Already removed from club operations for nearly a year while under investigation in a tangled Louisiana gambling fraud probe, DeBartolo moved toward closure with Tuesday's plea bargain. He has promised to cooperate with federal prosecutors, and in court his lawyer portrayed him as a victim in the alleged scam.
DeBartolo said he's eager to regain control of the team but conceded he has little say in the matter, which will be decided by NFL Commissioner Paul Tagliabue.
"That's not in our hands," he said after entering the plea in federal court in Baton Rouge, La.
Also riding on the outcome could be the team's proposed $525 million combination stadium-shopping mall project to replace aging 3Com Park, which has been on shaky ground because of concerns over rising costs, and the team's future in San Francisco because of the muddled ownership picture.
Tagliabue took no immediate action to lift DeBartolo's banishment. He said management control of the 49ers and oversight of the proposed stadium project would remain with DeBartolo's sister, Denise DeBartolo York, and club President Larry Thrailkill through at least the 1998 season.
"Eddie DeBartolo's plea agreement announced in Baton Rouge is an important step toward resolving the government's investigation into his activities in Louisiana," Tagliabue said in a statement. "Until our office is able to complete a thorough review of today's agreement and related matters, I have directed Mr. DeBartolo to continue his current inactive status with respect to both the affairs of the 49ers and the NFL."

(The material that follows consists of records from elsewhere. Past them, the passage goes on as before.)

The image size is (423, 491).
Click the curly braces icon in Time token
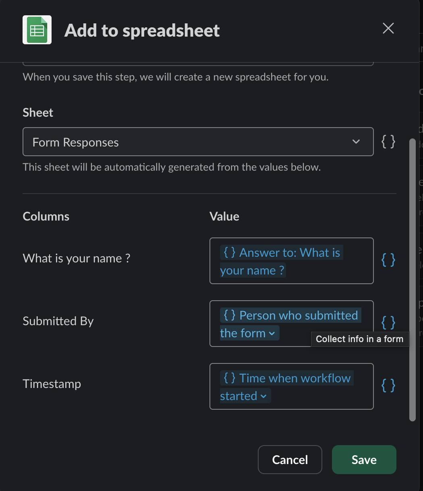(x=230, y=378)
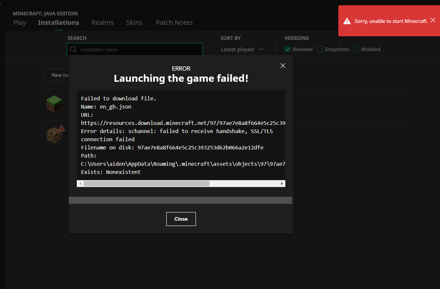
Task: Enable the Snapshots versions checkbox
Action: pos(320,49)
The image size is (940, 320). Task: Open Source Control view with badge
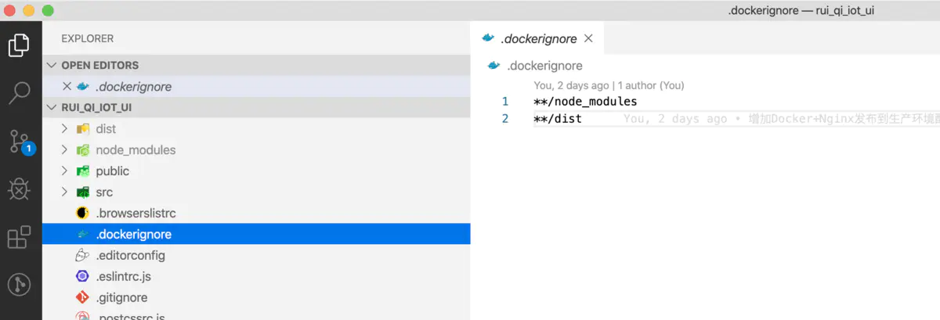coord(20,141)
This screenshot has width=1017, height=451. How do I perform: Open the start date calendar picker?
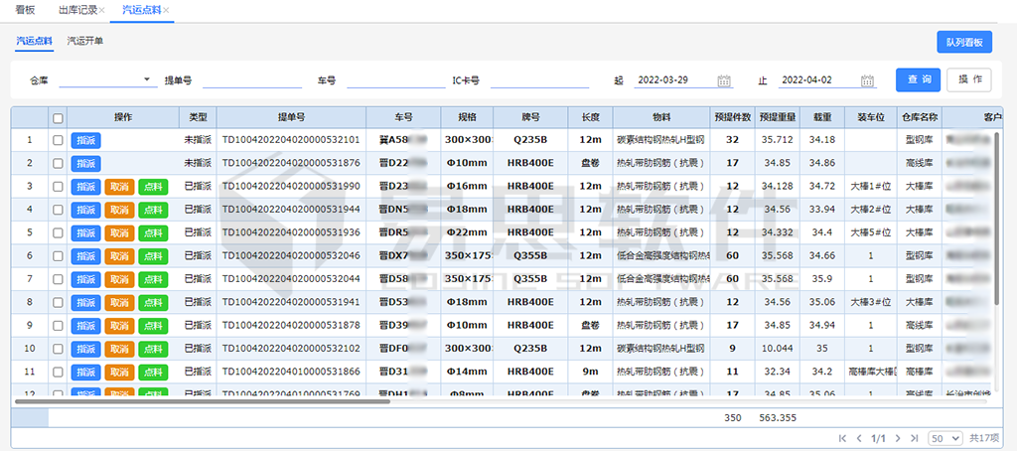725,80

DeBartolo said his attorney plans to meet with NFL officials and then he plans to see them as well. No timetable was announced.
DeBartolo ceded control of the team to his sister last December, when he became a target in a probe into an influence-peddling scheme involving the awarding of a riverboat casino license. DeBartolo and his sister each retain a 45% ownership stake in the team.

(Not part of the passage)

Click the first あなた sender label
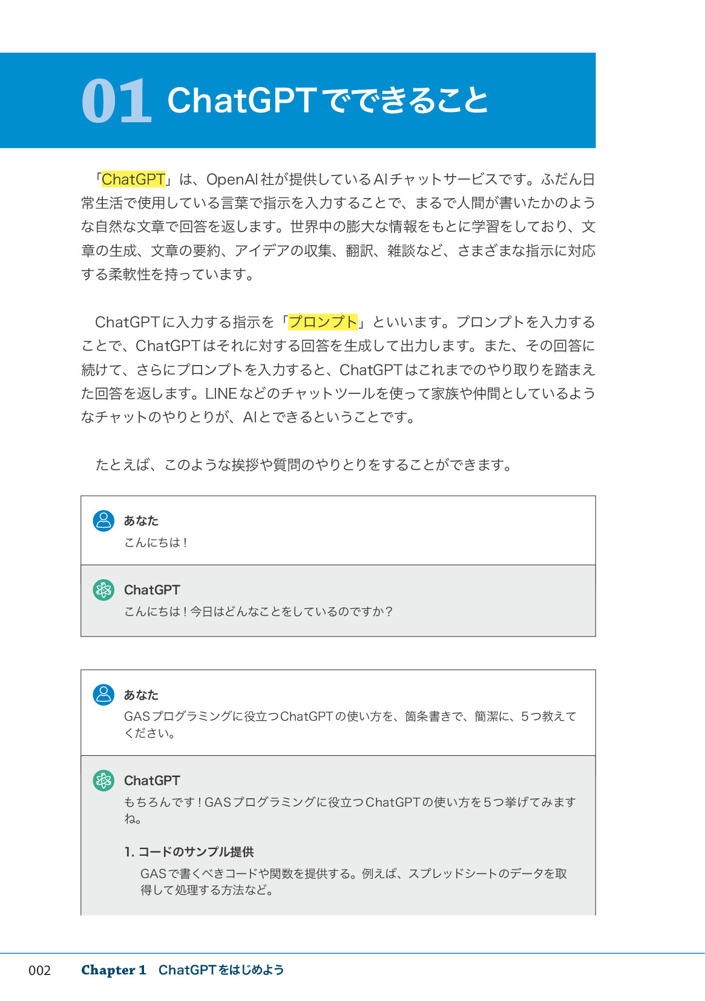Viewport: 705px width, 1001px height. coord(141,520)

"On a personal level, I know that this has been, and continues to be, a very difficult time for my brother," Mrs. York said in a statement. "My thoughts and prayers are with him, his wife and children."
She added her brother's plea would have no bearing on the current operation of the 49ers.

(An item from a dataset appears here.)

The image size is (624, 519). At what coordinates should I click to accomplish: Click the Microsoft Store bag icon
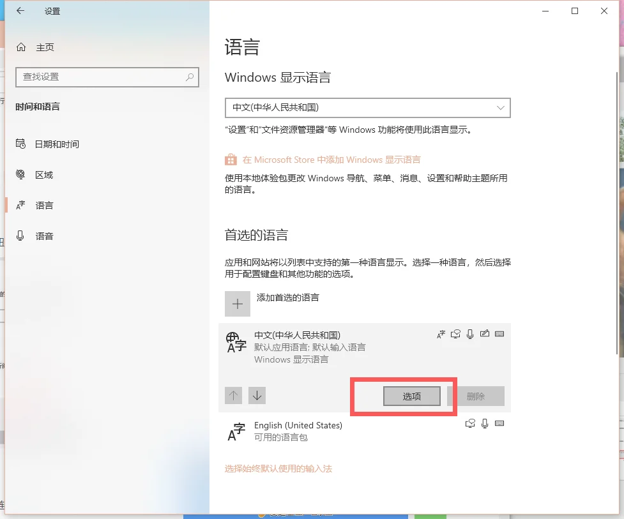[231, 160]
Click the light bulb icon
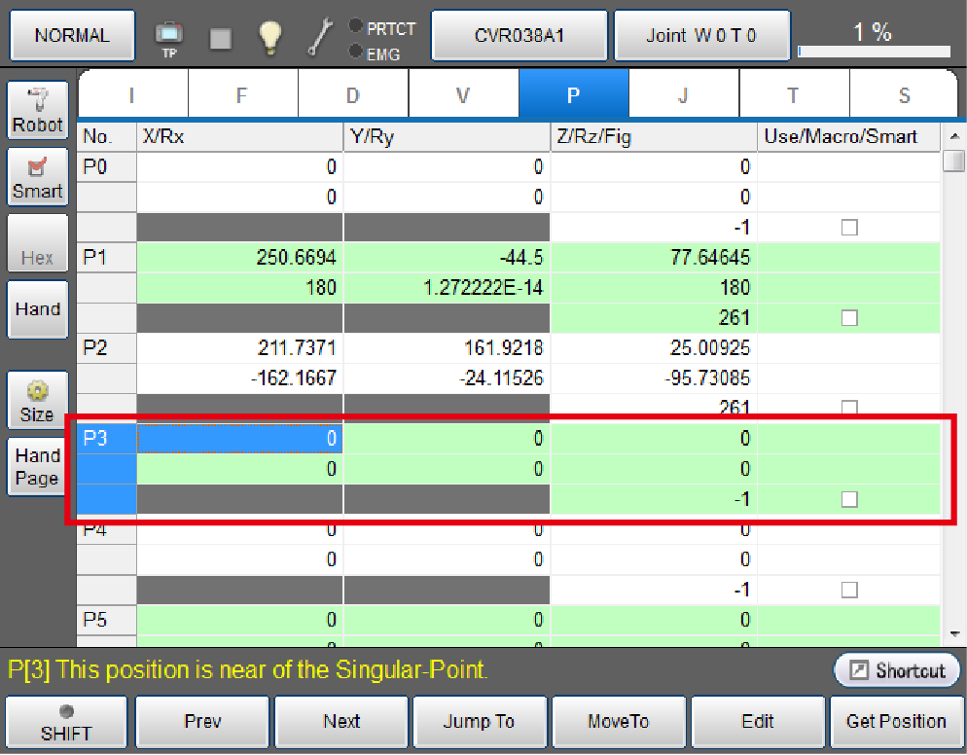The height and width of the screenshot is (755, 967). click(269, 37)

"We have a great team and strong management in place," she said. "We remain committed to the uninterrupted success of both the San Francisco 49ers and the Edward J. DeBartolo Corp."
Team officials declined to comment.
San Francisco safety Tim McDonald said the players remain supportive of DeBartolo.
"We wish him the best and hope he can come back," he said.
DeBartolo reportedly claims he was coerced into giving $400,000 to former Louisiana Gov. Edwin Edwards for his help in securing the license. He pleaded guilty to a felony--failing to report the alleged extortion--and was fined $1 million and put on probation. He also has agreed to testify against Edwards, who has not been charged but remains under investigation.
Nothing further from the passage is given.